How does he feel about all this sudden attention, and success? “It’s been no different for me, really,” he claims. “Apart from the fact that if you want something you can ask for it, and you don’t have to pay for it yourself! Financing yourself in the early days was difficult. I’m only just starting to break a profit at the moment. It’s not how people think it is; sign a record deal and become rich or anything. We’re not living in the nineties when people could sign million pound contracts. You do really have to put in all the work yourself, especially at the beginning. I had done all that work, and I had a strong, decent sized fanbase before I even decided to sign with a record label.”

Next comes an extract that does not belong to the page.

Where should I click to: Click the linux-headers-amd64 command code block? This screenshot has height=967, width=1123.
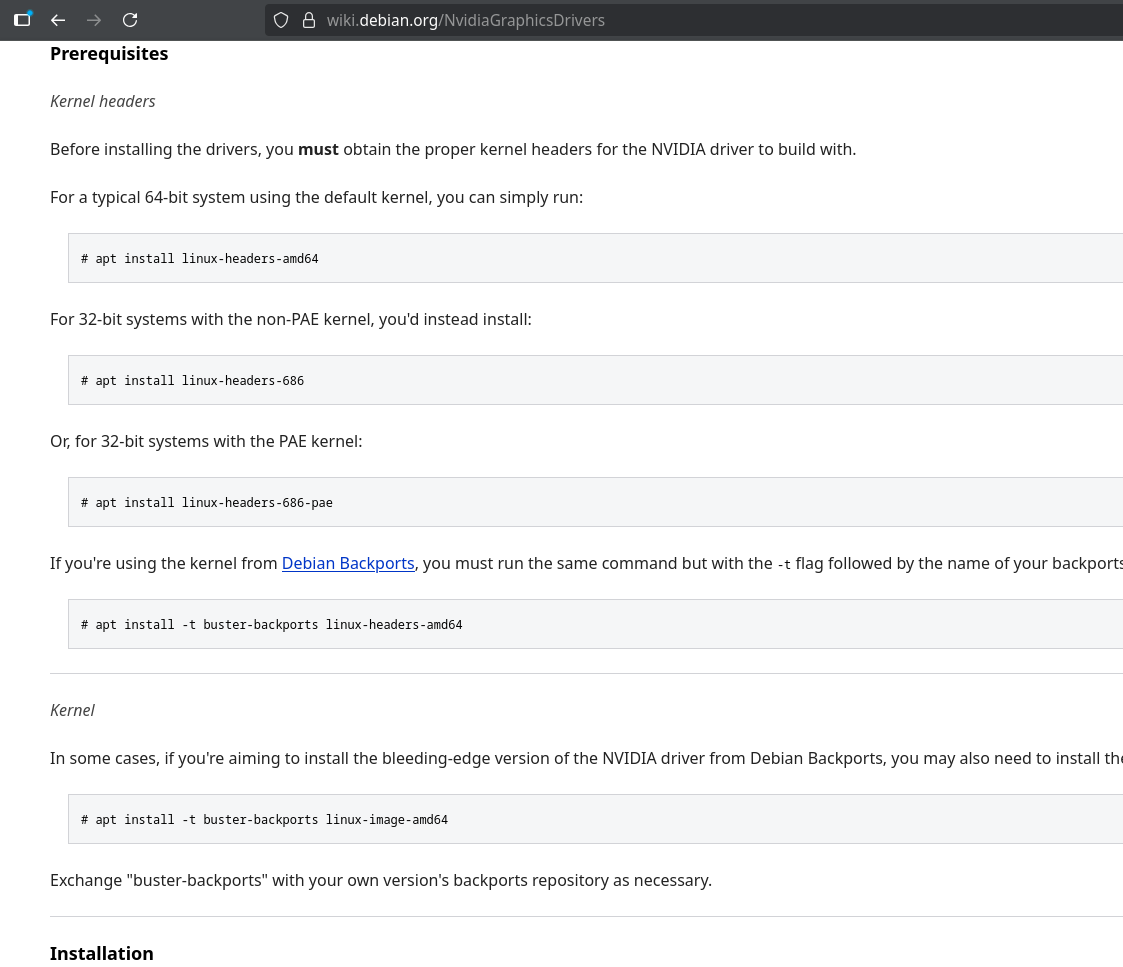pos(200,258)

There seems to be no doubting Rag’n’Bone Man’s sincerity, and his down-to-earth bearing. It feels he would quite happily bite the hand that feeds him if he was asked to do something he didn’t want to do, to be manipulated into something he may not be comfortable doing. He’s called the music industry ‘brutal’ and seems to be perfectly aware and comfortable with its highly fickle tendencies. So, despite the pressure of expectations, and carrying the torch for previous BRITS Critics’ Choice award winners such as Adele and Sam Smith, it seems all Rag’n’Bone Man wants to do is play live, like he has always done, and in the true spirit of rock’n’roll. “I can’t wait, man,” he says in anticipation of touring. “All this promo stuff is cool, and totally necessary, but ultimately the stage is where I want to be.” And Brighton? “We’ll definitely do another gig in Brighton (soon after we talked it emerged that he will be playing the Dome as part of The Great Escape festival this year’s). Every time I do a gig in Brighton it’s nice because it’s the place I love and I get to see people I haven’t seen for a long time.”